Steffen Nagel: Kooperationen entlang der gesamten Wertschöpfungskette sind sicherlich ganz wesentliche Voraussetzungen, damit verwendete Materialien und Produkte im Sinne einer Kreislaufwirtschaft möglichst lang im Umlauf bleiben. Die Harmonisierung von Standards und klare Definitionen für Kreislaufdesign können Innovationen zudem beschleunigen. Kreislaufwirtschaft kann in der Breite dann an Fahrt aufnehmen, wenn sie neben den ökologischen auch klare ökonomische Vorteile in der Wertschöpfung mit sich bringt.
Langfristigkeit ist leichter gesagt als gelebt. Wie haben Ihre Teams diese Marathon-Innovation mitgetragen?

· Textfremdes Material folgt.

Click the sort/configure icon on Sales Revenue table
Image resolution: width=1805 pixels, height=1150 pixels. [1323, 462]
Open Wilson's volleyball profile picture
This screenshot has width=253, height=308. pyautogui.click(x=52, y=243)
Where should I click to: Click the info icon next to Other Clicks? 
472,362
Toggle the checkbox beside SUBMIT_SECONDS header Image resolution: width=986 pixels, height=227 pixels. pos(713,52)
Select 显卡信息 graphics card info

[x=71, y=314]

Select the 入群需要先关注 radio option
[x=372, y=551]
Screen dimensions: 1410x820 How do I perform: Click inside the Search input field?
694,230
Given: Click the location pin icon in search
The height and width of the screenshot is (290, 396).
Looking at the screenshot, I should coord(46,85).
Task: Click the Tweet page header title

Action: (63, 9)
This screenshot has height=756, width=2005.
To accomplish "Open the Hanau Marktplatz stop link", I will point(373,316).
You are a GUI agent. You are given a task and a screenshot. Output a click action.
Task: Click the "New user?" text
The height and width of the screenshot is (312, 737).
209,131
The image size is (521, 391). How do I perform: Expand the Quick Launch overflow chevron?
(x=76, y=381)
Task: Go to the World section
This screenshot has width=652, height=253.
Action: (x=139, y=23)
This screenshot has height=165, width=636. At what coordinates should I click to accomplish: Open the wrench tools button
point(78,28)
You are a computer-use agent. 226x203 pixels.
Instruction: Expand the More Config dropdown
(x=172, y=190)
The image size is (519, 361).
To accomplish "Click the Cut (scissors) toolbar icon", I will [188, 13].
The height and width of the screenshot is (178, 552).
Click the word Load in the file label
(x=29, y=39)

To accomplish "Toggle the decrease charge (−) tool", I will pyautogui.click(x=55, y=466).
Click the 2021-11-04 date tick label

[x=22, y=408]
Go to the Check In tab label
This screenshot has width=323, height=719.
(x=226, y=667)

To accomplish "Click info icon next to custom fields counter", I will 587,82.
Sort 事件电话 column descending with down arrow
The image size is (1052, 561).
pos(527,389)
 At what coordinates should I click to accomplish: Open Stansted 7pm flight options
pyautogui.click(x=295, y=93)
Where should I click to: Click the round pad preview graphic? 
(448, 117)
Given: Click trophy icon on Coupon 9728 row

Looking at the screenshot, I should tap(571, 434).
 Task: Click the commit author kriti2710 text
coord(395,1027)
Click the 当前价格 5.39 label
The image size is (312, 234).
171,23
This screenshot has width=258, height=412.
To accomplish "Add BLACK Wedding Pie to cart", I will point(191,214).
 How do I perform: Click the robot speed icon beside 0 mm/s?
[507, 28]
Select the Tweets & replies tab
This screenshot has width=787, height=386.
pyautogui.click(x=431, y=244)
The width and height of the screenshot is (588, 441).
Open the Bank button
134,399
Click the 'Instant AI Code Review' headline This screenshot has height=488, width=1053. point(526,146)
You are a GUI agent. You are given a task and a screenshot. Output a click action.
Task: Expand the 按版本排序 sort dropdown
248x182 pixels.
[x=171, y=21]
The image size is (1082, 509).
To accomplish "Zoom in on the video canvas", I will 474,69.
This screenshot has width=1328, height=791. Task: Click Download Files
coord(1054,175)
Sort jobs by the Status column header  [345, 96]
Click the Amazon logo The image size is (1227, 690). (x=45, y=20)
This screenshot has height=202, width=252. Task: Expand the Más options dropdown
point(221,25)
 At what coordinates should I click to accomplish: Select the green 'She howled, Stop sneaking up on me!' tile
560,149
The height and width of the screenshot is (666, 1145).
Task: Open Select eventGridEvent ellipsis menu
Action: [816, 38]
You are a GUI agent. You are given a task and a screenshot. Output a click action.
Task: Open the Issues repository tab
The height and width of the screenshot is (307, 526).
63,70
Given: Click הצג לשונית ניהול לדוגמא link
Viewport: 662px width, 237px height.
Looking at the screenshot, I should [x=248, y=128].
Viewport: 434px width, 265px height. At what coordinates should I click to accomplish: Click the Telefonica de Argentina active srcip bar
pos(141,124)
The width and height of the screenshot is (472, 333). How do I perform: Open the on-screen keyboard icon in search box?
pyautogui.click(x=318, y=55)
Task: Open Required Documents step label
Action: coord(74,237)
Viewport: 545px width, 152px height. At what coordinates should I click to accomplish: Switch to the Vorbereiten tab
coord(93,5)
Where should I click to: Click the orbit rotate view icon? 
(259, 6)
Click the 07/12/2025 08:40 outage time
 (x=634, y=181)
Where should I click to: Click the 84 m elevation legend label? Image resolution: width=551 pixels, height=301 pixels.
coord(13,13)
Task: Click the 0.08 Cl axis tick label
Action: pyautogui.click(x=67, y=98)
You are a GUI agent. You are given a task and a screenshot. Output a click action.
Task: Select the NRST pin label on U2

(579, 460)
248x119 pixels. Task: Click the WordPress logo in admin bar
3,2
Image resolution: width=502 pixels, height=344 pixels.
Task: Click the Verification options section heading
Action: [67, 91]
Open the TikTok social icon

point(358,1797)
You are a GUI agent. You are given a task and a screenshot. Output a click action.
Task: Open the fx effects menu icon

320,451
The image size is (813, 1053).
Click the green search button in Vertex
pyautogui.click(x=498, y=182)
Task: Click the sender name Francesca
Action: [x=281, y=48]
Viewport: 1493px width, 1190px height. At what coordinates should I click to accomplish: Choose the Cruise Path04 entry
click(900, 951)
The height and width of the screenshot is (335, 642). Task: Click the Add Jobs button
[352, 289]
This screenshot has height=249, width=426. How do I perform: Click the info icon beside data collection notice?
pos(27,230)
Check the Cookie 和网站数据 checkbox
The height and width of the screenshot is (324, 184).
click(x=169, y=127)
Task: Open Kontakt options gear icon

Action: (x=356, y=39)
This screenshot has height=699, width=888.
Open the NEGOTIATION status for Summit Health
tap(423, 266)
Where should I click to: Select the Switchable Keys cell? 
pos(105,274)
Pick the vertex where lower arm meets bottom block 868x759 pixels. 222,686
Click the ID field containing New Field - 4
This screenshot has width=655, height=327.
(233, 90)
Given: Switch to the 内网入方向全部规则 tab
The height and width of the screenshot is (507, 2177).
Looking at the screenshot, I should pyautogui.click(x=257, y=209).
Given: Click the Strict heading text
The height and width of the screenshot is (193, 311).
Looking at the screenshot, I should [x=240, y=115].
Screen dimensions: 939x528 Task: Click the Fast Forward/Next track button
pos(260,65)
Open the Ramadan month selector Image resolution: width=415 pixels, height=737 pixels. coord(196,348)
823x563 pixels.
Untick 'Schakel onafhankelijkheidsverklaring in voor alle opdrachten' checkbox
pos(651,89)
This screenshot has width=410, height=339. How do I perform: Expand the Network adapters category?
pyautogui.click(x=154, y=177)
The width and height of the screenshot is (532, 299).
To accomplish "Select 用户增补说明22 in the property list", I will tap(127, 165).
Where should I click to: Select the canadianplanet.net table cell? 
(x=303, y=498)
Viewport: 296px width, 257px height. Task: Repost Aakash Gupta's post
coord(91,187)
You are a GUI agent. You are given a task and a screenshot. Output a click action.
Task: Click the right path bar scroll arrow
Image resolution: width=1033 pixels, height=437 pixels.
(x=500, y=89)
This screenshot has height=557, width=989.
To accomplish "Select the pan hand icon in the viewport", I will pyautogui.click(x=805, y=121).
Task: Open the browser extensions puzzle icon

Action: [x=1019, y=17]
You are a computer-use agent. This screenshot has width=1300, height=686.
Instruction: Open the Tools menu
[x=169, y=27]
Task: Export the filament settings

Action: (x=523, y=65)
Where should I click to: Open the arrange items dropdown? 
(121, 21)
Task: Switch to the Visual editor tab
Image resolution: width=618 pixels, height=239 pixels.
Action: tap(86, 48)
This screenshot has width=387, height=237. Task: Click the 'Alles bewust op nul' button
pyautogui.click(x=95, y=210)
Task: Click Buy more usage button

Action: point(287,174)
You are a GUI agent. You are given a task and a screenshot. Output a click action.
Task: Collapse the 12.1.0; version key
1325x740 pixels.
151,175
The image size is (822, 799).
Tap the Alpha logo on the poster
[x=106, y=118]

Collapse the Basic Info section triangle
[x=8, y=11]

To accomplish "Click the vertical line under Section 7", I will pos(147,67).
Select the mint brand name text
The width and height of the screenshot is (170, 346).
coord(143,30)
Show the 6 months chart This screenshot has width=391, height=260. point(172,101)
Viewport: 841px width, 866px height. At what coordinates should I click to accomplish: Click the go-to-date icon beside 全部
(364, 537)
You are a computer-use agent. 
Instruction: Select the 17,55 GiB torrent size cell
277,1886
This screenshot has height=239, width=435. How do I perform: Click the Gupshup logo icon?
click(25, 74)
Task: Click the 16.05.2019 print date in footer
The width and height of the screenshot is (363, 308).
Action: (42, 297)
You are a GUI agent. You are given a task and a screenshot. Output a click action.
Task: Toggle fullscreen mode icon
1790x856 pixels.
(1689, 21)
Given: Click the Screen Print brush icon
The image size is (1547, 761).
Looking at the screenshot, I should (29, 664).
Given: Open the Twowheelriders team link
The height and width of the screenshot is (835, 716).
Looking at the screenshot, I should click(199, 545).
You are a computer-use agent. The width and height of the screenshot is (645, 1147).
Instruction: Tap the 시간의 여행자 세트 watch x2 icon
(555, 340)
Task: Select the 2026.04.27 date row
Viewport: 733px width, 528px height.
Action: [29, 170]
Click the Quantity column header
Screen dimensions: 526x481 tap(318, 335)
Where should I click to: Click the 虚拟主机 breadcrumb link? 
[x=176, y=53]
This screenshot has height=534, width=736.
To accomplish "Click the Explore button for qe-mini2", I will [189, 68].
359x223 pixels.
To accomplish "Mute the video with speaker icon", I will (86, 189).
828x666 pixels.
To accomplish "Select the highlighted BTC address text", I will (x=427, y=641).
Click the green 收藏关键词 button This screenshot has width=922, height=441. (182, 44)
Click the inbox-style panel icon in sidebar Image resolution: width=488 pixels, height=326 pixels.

Steffen Nagel: Langfristige Innovationsprojekte wie BluRoX erfordern Engagement, Ausdauer und eine klare Vision. Bei BluRoX bot sich Talenten die Möglichkeit, an einem nachhaltigen, gesellschaftlich relevanten und pionierhaften Projekt mitzuwirken – das motiviert! Gleichzeitig spielt die Unternehmenskultur dabei eine tragende Rolle. Eine langfristige Ausrichtung, Innovationsstärke und verantwortungsbewusstes Wirtschaften sind wichtige Grundwerte von Liebherr.
Liebherr als Familienunternehmen „denkt in Generationen, nicht nur in Geschäftszyklen.“ Wie prägt diese Philosophie Ihre täglichen Managemententscheidungen und welche Freiheiten gibt Ihnen das bei langfristigen Innovationen?
Steffen Nagel: Unabhängig von kurzfristigen Geschäftszyklen agieren zu können schafft eine wichtige Grundvoraussetzung für langfristige Investitionen in Innovation und Nachhaltigkeit. Diese Philosophie prägt tägliche Entscheidungen und gibt uns damit den Freiraum für mutige Projekte wie BluRoX, in einer Firmenkultur, die unternehmerische Verantwortung als grundlegendes Prinzip versteht.
Die Fragen stellte Maike Waismantel.